Working Through Goals
Yesterday you looked at your relationship with goals. You probably found some weight there. Either avoidance, compulsion, or both. Today you clear it.
This is a working-through session, not a thinking exercise. You’re going to sit with the concept of goals and let your mind run through memories, associations, and reactions until the weight burns off and the concept becomes neutral. Neutral doesn’t mean you stop caring about goals. It means you stop reacting to them.
How This Works
Working through exhausts the weight. You bring up a concept, in this case goals, and let every memory, feeling, and association connected to it surface. You don’t analyze them. You don’t fix them. You just acknowledge them and let the next one come.
When you’ve run through enough material, the concept loses its grip. It stops triggering avoidance. It stops triggering compulsion. What’s left is choice. Clean, unloaded choice about whether to set a goal, what goal to set, and how to pursue it.
The technique uses three recall flows followed by two invention flows. The recall flows surface what’s already there. The invention flows prove to your mind that goals are just things you can create and discard at will. Not sacred objects and not threats.
The Session
Find a quiet place. Close your eyes. Get comfortable. Continue until the weight around goals reduces and you feel freer. Usually 20 to 30 minutes.

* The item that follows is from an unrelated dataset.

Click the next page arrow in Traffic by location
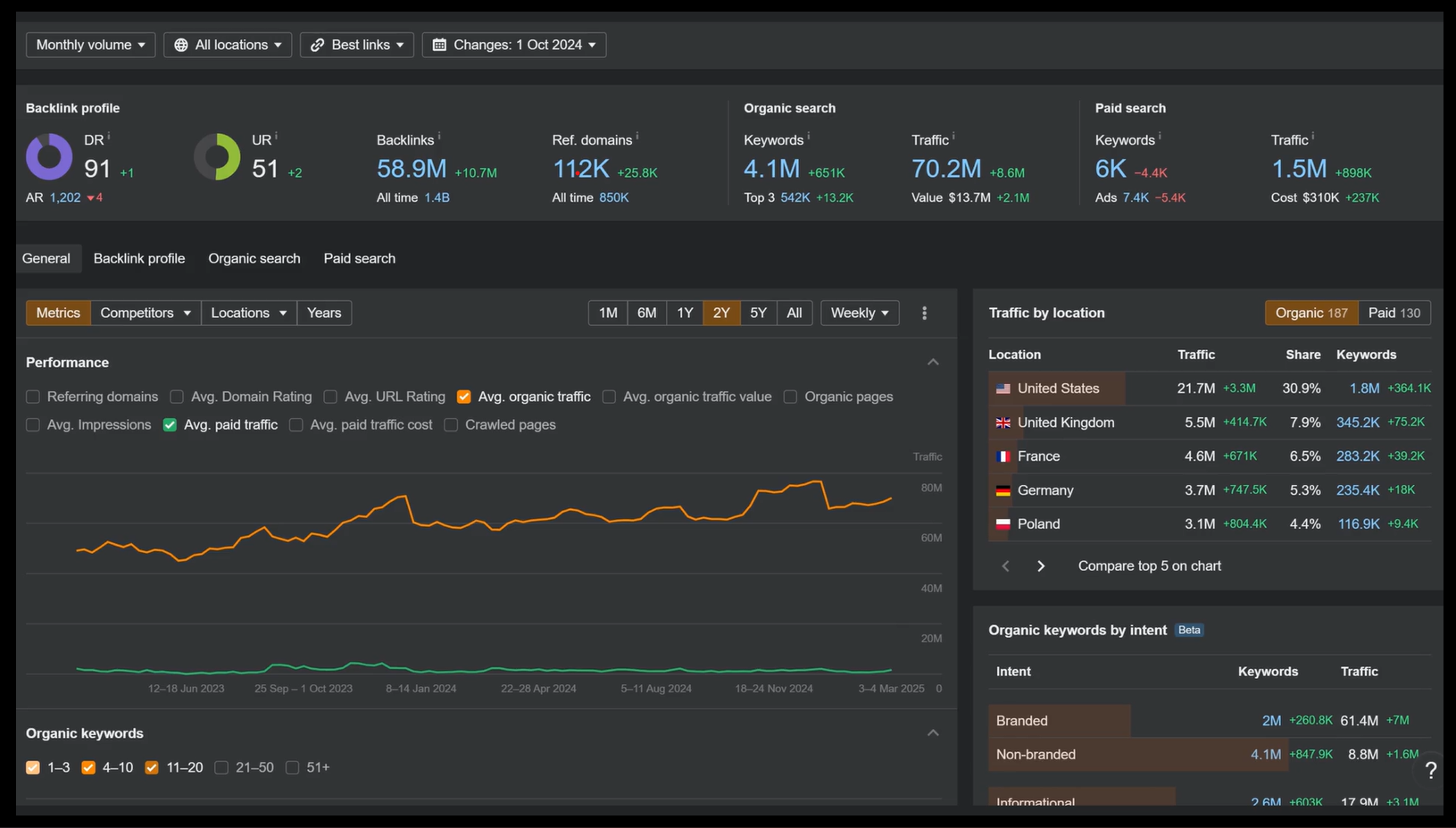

Flow 1: Your goals. Ask yourself: “What goals have I had?” Let memories come. Don’t go searching. Let them surface. Your first bike. Graduating. Getting that job. Losing weight. Making a certain amount of money. Learning that skill. Each one that comes up, acknowledge it and let the next one come. Don’t dwell on any single memory. Just let them flow.
Spend about five minutes here.
Flow 2: Others’ goals. “What goals have other people had?” Let memories of other people’s goals surface. Your parents’ ambitions. Friends’ plans. Colleagues’ targets. Goals you watched others chase. Again, just acknowledge and move on.
About five minutes.
Flow 3: Goals others had for you. “What goals have other people had for me?” This one often carries the most weight. Parents who wanted you to be a doctor. Teachers who expected more. Partners who had plans for your life that weren’t yours. Anyone who projected their goals onto you.
Five minutes. Let it all come up.
Now cycle. Go back through all three flows again. Your goals, others’ goals, goals others had for you. Keep cycling. Each pass through will surface new material. Older memories. Loaded ones. Forgotten ones.
Keep going until the three questions start to feel repetitive. Like you’re scraping the bottom.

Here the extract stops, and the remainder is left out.